Stem Cell Res Ther
Stem cells, in contrast to progenitor cells, harbor the unique ability to divide and generate additional stem cells (self-renew) and to produce progeny that differentiate into tissue-specific cells with defined physiological functions. These properties make embryonic stem (ES) cells, induced pluripotent stem (iPS) cells and tissue-specific adult stem cells (aSCs) well suited for regenerative medicine applications. Nevertheless, the clinical use of ES cells, iPS cells, and aSCs for cell-based therapies is hindered by a number of critical hurdles. This paper discusses the solution for one of those hurdles - the creation of an engineered stem cell microenvironment or niche that allows scientists to determine how the cell environment affects the properties of the cell, providing tools for the physician-scientist to regulate stem cell behavior in patients for cell-based therapies.

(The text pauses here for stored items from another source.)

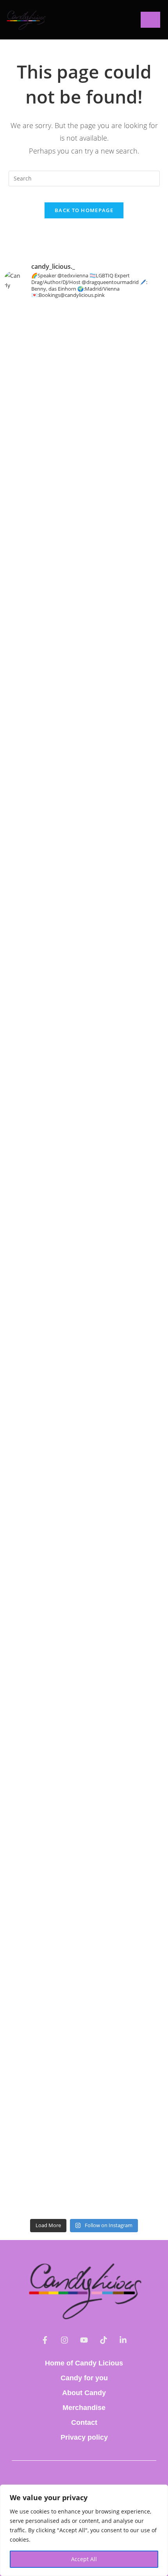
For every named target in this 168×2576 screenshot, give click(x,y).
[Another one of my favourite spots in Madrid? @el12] (84, 1969)
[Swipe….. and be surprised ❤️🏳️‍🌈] (84, 1353)
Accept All (84, 2559)
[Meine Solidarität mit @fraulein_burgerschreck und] (84, 2120)
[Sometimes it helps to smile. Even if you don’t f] (84, 1579)
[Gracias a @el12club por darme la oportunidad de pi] (84, 2027)
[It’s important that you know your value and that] (84, 1133)
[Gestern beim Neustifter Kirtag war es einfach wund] (84, 870)
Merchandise (84, 2408)
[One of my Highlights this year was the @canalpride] (84, 738)
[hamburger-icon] (150, 20)
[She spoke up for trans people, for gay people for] (84, 686)
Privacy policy (84, 2437)
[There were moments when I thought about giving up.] (84, 1250)
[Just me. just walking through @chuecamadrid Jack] (84, 1488)
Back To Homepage (84, 210)
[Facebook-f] (45, 2340)
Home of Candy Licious (84, 2363)
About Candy (84, 2393)
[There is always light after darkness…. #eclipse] (84, 1618)
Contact (84, 2422)
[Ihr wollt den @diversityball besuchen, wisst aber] (84, 485)
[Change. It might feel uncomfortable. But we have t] (84, 1532)
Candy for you (84, 2378)
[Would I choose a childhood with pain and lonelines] (84, 1676)
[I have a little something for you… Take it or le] (84, 2198)
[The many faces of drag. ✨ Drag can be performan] (84, 1060)
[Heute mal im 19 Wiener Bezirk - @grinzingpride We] (84, 993)
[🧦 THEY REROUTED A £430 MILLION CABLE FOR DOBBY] (84, 1832)
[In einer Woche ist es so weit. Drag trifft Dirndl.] (84, 1416)
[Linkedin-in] (123, 2340)
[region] (84, 2530)
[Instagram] (64, 2340)
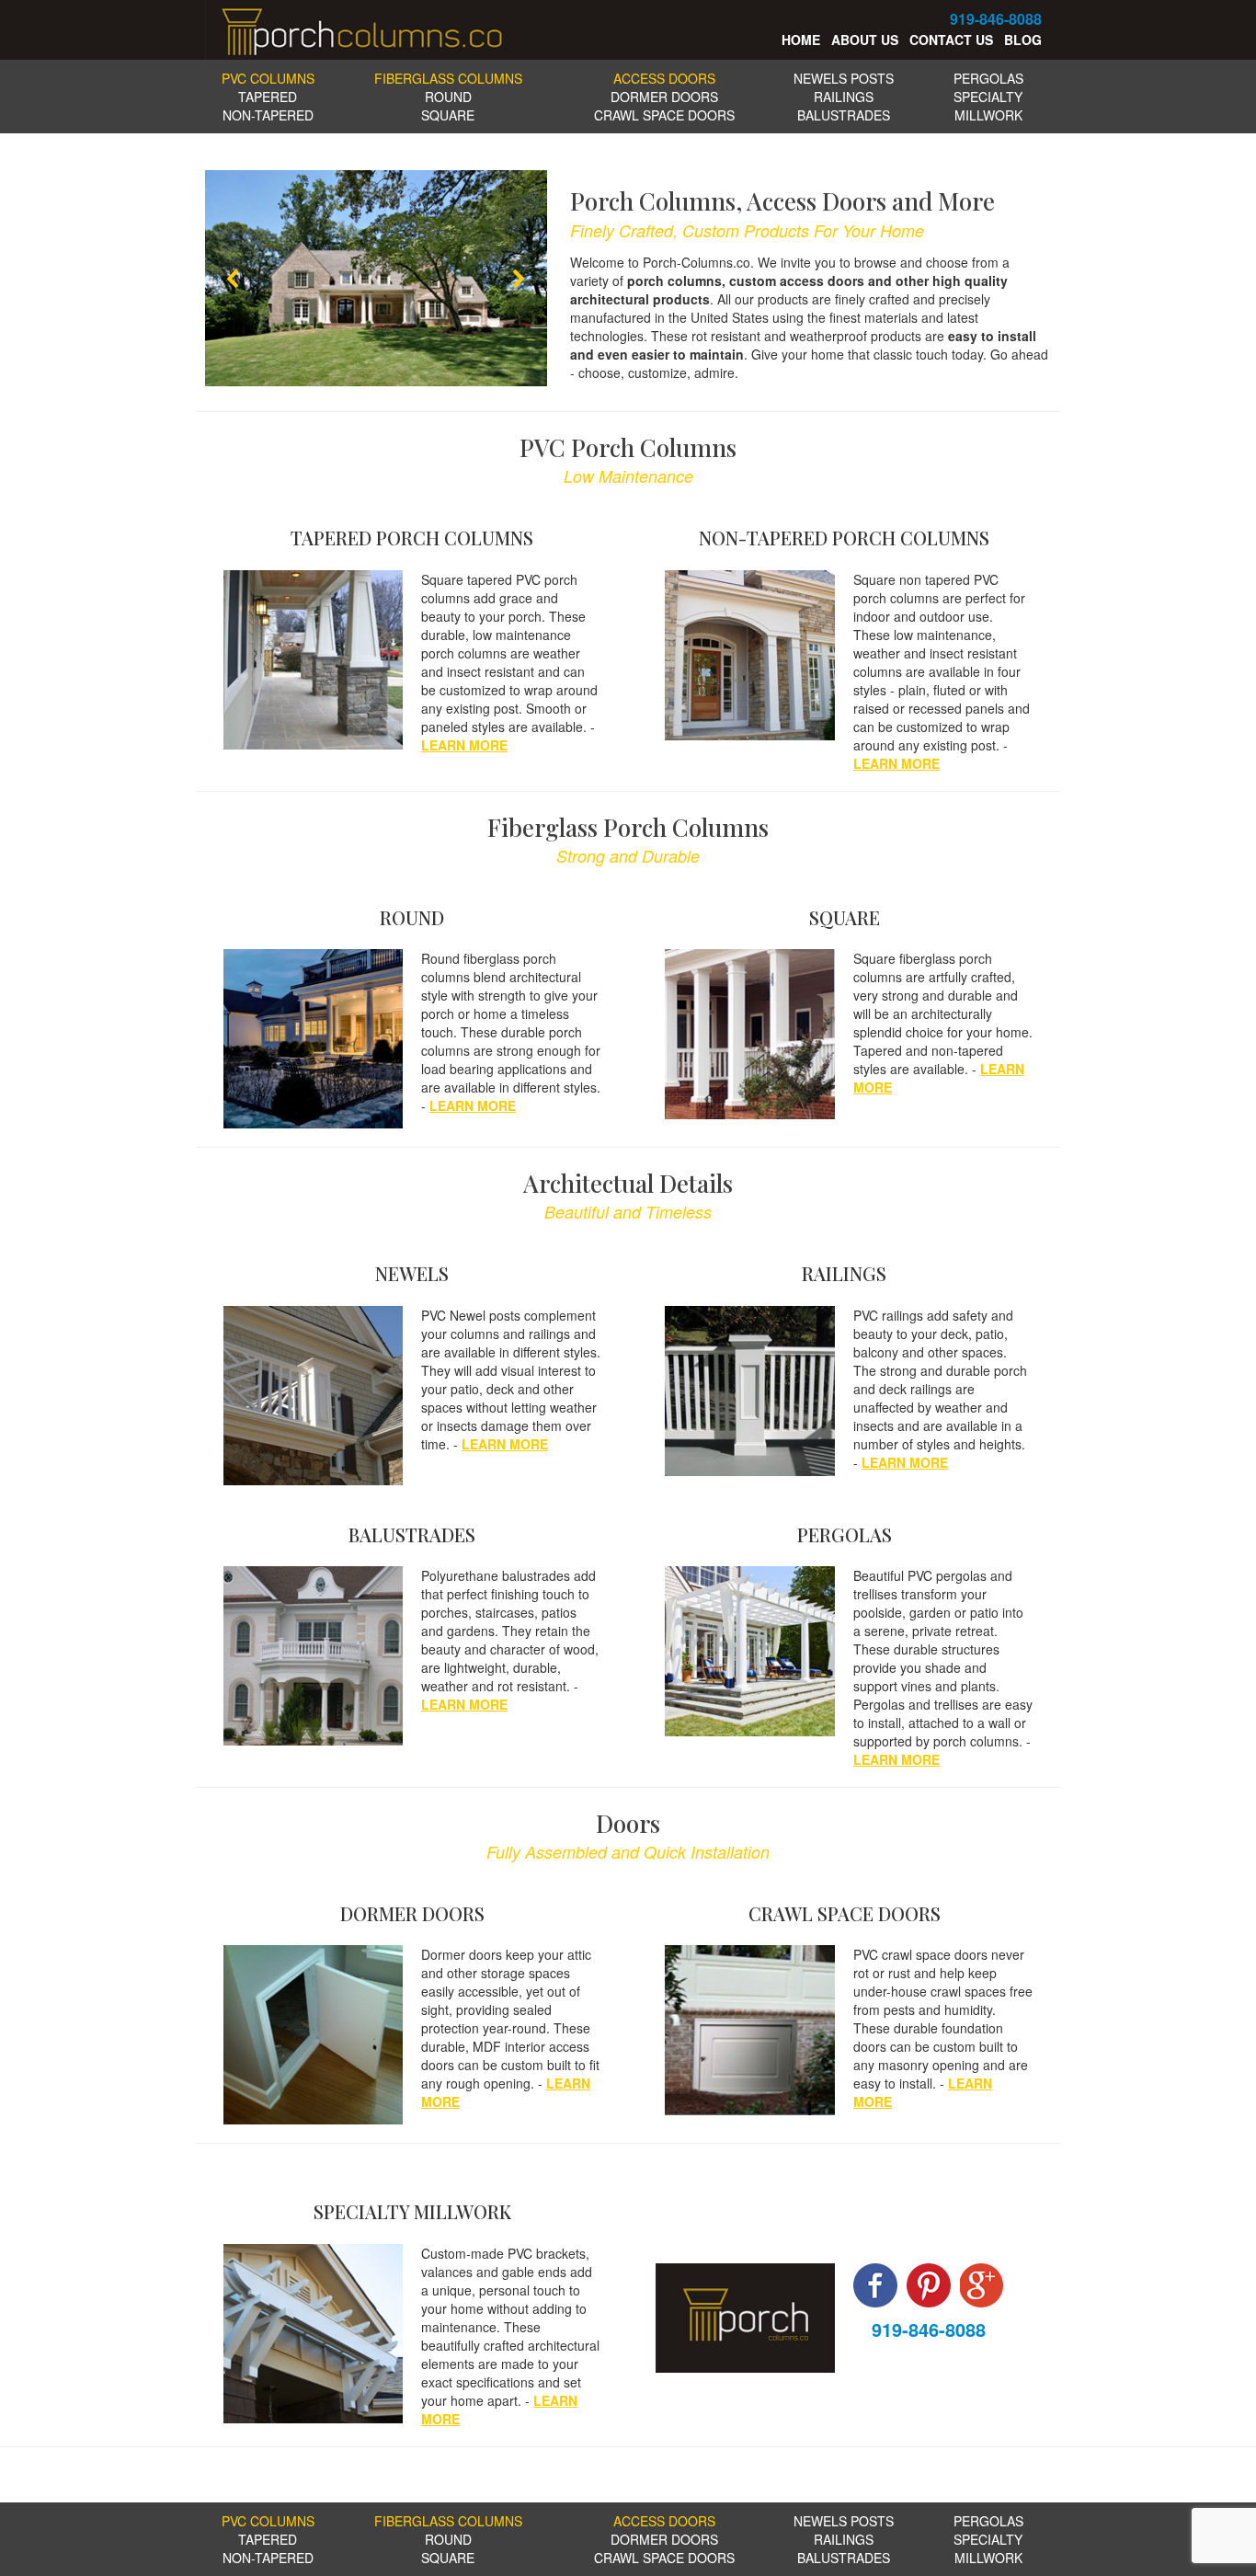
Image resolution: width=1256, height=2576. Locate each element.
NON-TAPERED (268, 115)
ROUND (448, 96)
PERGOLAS (988, 78)
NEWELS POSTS (844, 78)
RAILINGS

In the body, tissue homeostasis is established and maintained by resident tissue-specific adult stem cells (aSCs). Through preservation of bidirectional communications with the surrounding niche and integration of biophysical and biochemical cues, aSCs actively direct the regeneration of aged, injured and diseased tissues. Currently, the ability to guide the behavior and fate of aSCs in the body or in culture after prospective isolation is hindered by our poor comprehension of niche composition and the regulation it imposes. Two-and three-dimensional biomaterials approaches permit systematic analysis of putative niche elements as well as screening approaches to identify novel regulatory mechanisms governing stem cell fate. The marriage of stem cell biology with creative bioengineering technology has the potential to expand our basic understanding of stem cell regulation imposed by the niche and to develop novel regenerative medicine applications.